A cidade latinoamericana é examinada de diversos pontos de vista, utilizando metodologias variadas. Uma perspectiva histórica em Madres de Plaza de Mayo: estratégias narrativas e espaciais, de Isadora Monteiro, um processo de ensino-aprendizagem em Taller Virtual en Red Arquisur: una cátedra latinoamericana, de Fernando Martin Speranza, Helena Ayoub Silva, Roberto Londoño e Lucimeire de Lima, uma mensuração de campo em Dinâmicas urbanas intergeracionais: territorialidade e COVID-19, de Thais Libardoni e Lígia Chiarelli, um exame de princípios e legislações em Direito à cidade e bem viver: diálogos e afetos latino-americanos, de Liana de Viveiros e Oliveira, Adriana Lima e Julia Dell'Orto, e uma reflexão comparativa entre metrópoles em Coletivo das infraestruturas em dependência: desencantamento e desvio, de Cauê Capillé, Luísa Gonçalves e Thiago de Soveral.
Dois trabalhos buscam relacionar a região com o mundo, em movimentos distintos. De fora para dentro, tendo a arquitetura como lente – Fundação Casa Wabi: Tadao Ando, Álvaro Siza e Kengo Kuma no México, de Thaís Piffano Oliveir e Fabiola Zonno. E de dentro para fora, tendo o design como caminho: Design como estratégia de competitividade para internacionalização, de Laercio Marques da Silva, Camilla Cavalcanti, Otávio Oliveira e Fernando Linhares.
O tema da habitação é abordado em esferas distintas e complementares. Do ponto de vista das políticas habitacionais governamentais, em Pensar criticamente as políticas habitacionais brasileira e chilena, de Veronica Donoso e Carolina Arrau, da perspectiva das ocupações populares em metrópoles, em Entre as barriadas limeñas e as ocupações belorizontinas, de Leticia Notini e Tiago Lourenço, e sobre o modelo habitacional espontâneo em região amazônica, em Representações espaciais pelo uso na moradia tradicional amazônica, de Izabel de Oliveira Nascimento e Ana Kláudia Perdigão.

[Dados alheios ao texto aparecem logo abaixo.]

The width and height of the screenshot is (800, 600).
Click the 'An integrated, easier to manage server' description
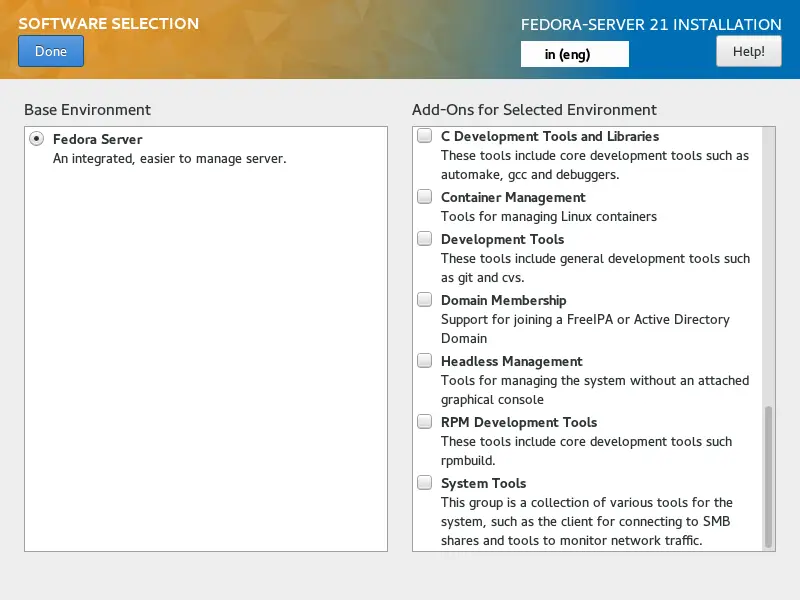click(x=169, y=158)
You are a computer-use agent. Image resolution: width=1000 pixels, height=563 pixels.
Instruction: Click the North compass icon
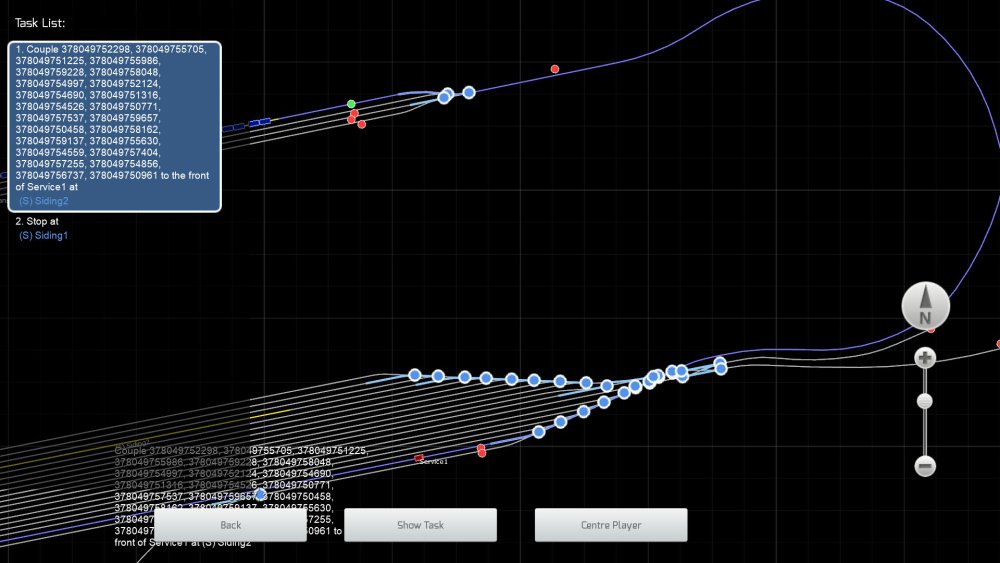(925, 305)
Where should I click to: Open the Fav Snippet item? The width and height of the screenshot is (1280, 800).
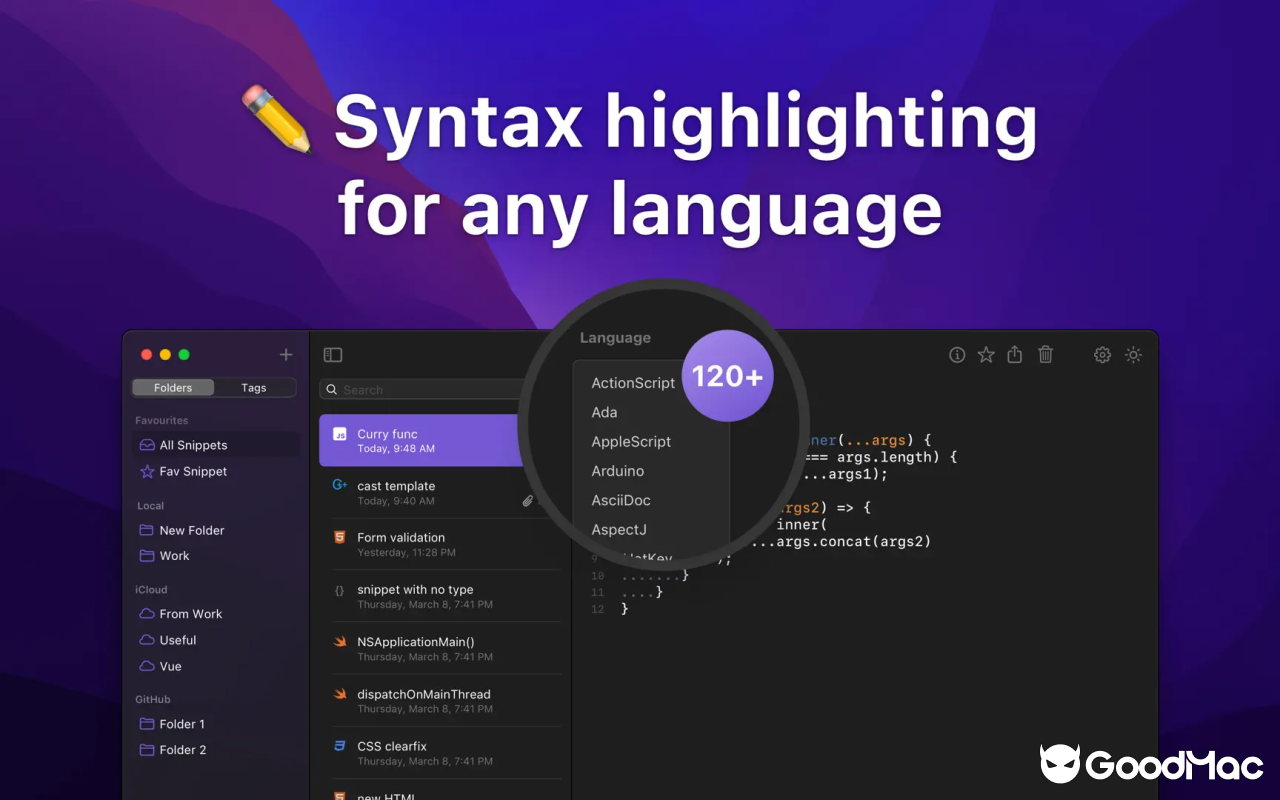click(193, 471)
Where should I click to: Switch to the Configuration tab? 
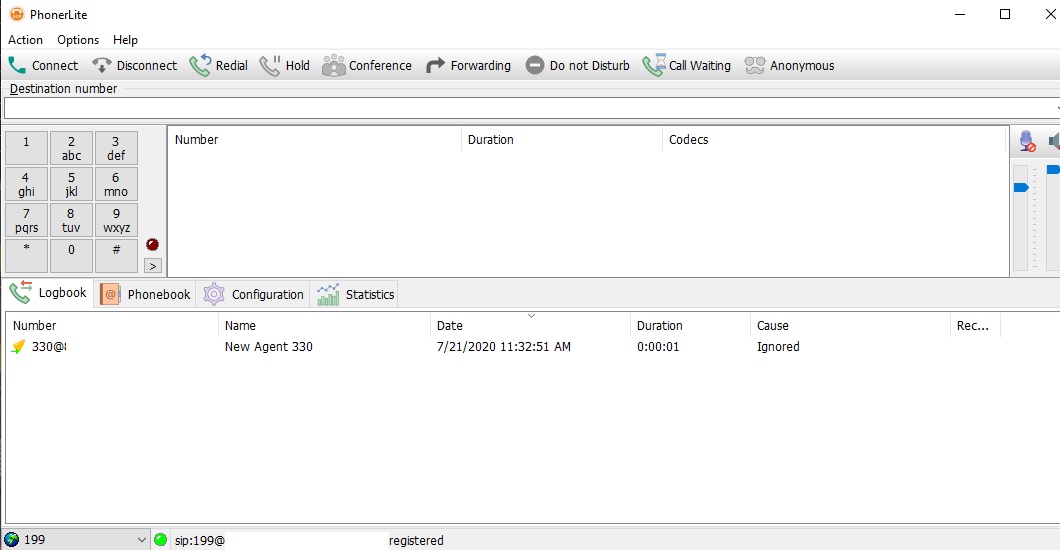(x=254, y=294)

Similarmente, o desenho de assentamentos peculiares e próprios à história do continente é objeto de quatro trabalhos. O desenho de intervenções precisas em colaboração com comunidades andinas, em PICO Colectivo como metodologia projetual em territórios fragilizados, de Mariana Sant'Anna e Vera Luz – na seção Projeto –, o desenho de acampamentos para refugiados venezuelanos, em Arquitetura humanitária e acolhimento na América Latina, de Vera Hazan, o desenho de dispositivos ambientais urbanos, em Jardim Pantanal: a instrumentalização de uma bacia hidrográfica, de Nelson Brissac Peixoto e Alexandre Gonçalves, e o desenho controlado e relacional das missões jesuítas através do Brasil, Argentina e Paraguai, no artigo convidado Missões jesuíticas como sistema: uma revisão necessária, das pesquisadoras do Nomads.usp Sandra Soster e Anja Pratschke.
Questões de gênero e de enfrentamento a processos colonizadores são examinadas em dois trabalhos: Um transformismo latino: Bartolina Xixa e a insurreição micropolítica, de Douglas Ostruca, e A espacialização da bunda e a ressexualização da cidade, de Ana Paula Boscatti. Este último compõe, juntamente com três outras contribuições, um conjunto de quatro trabalhos que agrupamos na seção Tapete, compondo um subtema no qual a imagem é protagonista da linguagem escolhida para a construção da informação, em diferentes registros – artístico, jornalístico, publicitário, em formatos audiovisual, fotográfico ou de colagem. São eles: Rarefacciones: usando el arte para exhibir la contaminación humana, de Ana Cecilia Parrodi, A interculturalidade da Lavagem do Bonfim da Bahia, de Atílio Avancini, e América Latina em gestos, de Samira Proêza.
Desejamos a todas, todos e todes excelente leitura.